__Page text__:
21. Indeed, proof of a company’s legal capacity to enter into a contract may encapsulate many other matters, for example, a resolution of, or power donated by, the board of directors to a director to enter into the contract, or a representation from the company’s auditors about its financial standing. There is in ICPS’s financial proposal a power of Attorney by the board to the Chief Executive empowering him to enter into a contract with the GEC In relation to the tender. Also in the tender document are signed certificates of participation from 4 renowned International companies, with a value exceeding $20 billion, who entered into a teaming agreement, to form a consortium after the requisite due diligence to establish the capacity of ICPS to enter into a contract with them as the leader(Appendix 5). Thus if the GEC required only a certificate of incorporation as the proof required under section 22(1)(b) of Act 663, it should have stated so clearly in the ITT; but it did not. It chose to ask for many other documents things.
22. Fourth, it is to ensure that procurement entities such as the GEC do not engage in arbitrary and capricious acts, that section 22(2) of Act 663 empowers persons in the position of the GEC to “require tenderers to provide appropriate documentary evidence or any other information that it considers useful to satisfy itself that the tenderers are qualified in accordance with the criteria referred to in subsection (1).” This section places on the GEC the obligation to expressly state, the exact documents it required from ICPS to meet the requirements of section 22(1). Thus if all that the GEC required from ICPS was its certificate of incorporation (having failed to specifically ask for same in the ITT), the GEC could and should simply have asked for it.

__What to work on__:
- a) In the passage on the GEC tender dispute, what does section 22(2) of Act 663 oblige the GEC to state expressly?
- b) Carry the passage on the GEC tender dispute forward from its final sentence.
The data that comes next has no connection to the passage on the GEC tender dispute.

Extracted data entries
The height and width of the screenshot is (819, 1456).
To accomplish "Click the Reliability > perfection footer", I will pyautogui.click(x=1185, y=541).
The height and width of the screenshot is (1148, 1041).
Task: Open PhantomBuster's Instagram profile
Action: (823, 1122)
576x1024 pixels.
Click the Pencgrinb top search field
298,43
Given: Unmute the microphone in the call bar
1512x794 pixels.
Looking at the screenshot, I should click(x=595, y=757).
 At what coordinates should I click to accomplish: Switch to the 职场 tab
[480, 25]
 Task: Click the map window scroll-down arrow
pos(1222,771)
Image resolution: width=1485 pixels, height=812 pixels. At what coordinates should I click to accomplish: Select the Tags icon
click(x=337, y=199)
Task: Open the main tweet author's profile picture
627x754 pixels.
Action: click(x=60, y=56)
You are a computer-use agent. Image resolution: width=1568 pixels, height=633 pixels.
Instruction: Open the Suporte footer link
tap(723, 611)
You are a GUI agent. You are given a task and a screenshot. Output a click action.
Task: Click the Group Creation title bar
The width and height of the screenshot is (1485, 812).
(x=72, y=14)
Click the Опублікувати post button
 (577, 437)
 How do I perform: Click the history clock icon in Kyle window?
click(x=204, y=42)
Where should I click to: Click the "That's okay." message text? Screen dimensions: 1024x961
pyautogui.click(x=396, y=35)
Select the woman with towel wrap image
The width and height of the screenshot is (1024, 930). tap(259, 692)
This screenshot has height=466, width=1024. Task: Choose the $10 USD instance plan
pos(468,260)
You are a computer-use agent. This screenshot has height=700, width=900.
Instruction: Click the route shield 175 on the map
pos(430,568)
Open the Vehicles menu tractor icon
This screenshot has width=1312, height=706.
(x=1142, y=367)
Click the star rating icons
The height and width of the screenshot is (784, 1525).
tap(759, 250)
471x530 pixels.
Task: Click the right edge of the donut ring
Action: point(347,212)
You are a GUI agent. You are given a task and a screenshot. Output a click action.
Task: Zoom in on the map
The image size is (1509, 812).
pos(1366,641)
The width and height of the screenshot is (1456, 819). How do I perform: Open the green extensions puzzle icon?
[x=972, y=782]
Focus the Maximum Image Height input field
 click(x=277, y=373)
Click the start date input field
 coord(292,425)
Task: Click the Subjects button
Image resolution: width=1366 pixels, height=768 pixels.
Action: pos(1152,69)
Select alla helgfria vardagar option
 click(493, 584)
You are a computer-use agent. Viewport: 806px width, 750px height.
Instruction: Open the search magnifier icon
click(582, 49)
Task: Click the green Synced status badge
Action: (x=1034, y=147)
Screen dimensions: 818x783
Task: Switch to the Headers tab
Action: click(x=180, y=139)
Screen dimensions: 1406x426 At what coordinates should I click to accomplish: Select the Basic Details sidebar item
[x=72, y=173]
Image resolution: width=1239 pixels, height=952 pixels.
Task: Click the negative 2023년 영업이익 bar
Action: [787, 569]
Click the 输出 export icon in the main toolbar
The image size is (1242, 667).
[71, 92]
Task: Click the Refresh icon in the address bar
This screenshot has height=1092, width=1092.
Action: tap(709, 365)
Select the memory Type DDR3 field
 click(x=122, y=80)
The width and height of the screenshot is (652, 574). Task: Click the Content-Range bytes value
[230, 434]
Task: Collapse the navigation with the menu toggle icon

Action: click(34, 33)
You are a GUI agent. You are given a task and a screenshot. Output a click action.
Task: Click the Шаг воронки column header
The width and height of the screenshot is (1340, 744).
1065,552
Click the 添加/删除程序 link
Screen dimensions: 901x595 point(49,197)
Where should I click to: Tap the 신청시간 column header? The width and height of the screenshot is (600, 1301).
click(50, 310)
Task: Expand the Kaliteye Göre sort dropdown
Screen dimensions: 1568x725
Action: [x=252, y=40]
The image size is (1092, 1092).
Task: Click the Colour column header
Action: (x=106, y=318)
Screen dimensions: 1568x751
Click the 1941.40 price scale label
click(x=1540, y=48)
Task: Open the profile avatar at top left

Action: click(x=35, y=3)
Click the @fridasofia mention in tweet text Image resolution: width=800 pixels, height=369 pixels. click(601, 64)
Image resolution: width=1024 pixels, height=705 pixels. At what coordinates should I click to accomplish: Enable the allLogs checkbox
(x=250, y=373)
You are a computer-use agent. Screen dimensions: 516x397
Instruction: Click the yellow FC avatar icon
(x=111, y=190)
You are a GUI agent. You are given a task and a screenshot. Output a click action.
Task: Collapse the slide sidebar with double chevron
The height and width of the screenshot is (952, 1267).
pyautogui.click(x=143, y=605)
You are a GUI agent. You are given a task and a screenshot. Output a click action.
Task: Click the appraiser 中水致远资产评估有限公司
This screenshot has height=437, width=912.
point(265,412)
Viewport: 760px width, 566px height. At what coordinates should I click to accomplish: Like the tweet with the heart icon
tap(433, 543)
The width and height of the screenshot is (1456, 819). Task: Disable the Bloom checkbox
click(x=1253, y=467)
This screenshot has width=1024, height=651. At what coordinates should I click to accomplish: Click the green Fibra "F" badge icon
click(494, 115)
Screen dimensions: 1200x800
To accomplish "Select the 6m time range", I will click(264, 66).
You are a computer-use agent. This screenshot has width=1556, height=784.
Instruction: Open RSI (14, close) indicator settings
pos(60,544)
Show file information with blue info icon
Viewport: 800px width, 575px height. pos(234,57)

__Responses by task__:
- a) It obliges the GEC to state expressly the exact documents it required from ICPS to meet the requirements of section 22(1).

- b)
23. Fifth, section 22(3) of Act 663 further provides that tenderers such as ICPS are only bound by “requirements… stated in the tender document.” The section provides specifically as follows:
A requirement established pursuant to this section stated in the tender documents or any other documents for invitation of proposals shall apply equally to the tenderers. [Emphasis added.]

24. And under section 22(4) of Act 663, the evaluation of tenderers’ qualifications is limited to the “criteria and procedures” that should have been clearly stated in accordance with section 22(3), quoted above. Thus, once the ITT failed to specifically demand the submission of certificates of incorporation, the GEC did not have the right to regard its non-submission by ICPS as a ground for disqualification.
25. Sixth, according to section 22(5) and (6) of Act 663, disqualification of a tenderer can only be on the ground that it has submitted “a document containing false information for purposes of qualification” or that the information submitted was “materially inaccurate or materially incomplete.”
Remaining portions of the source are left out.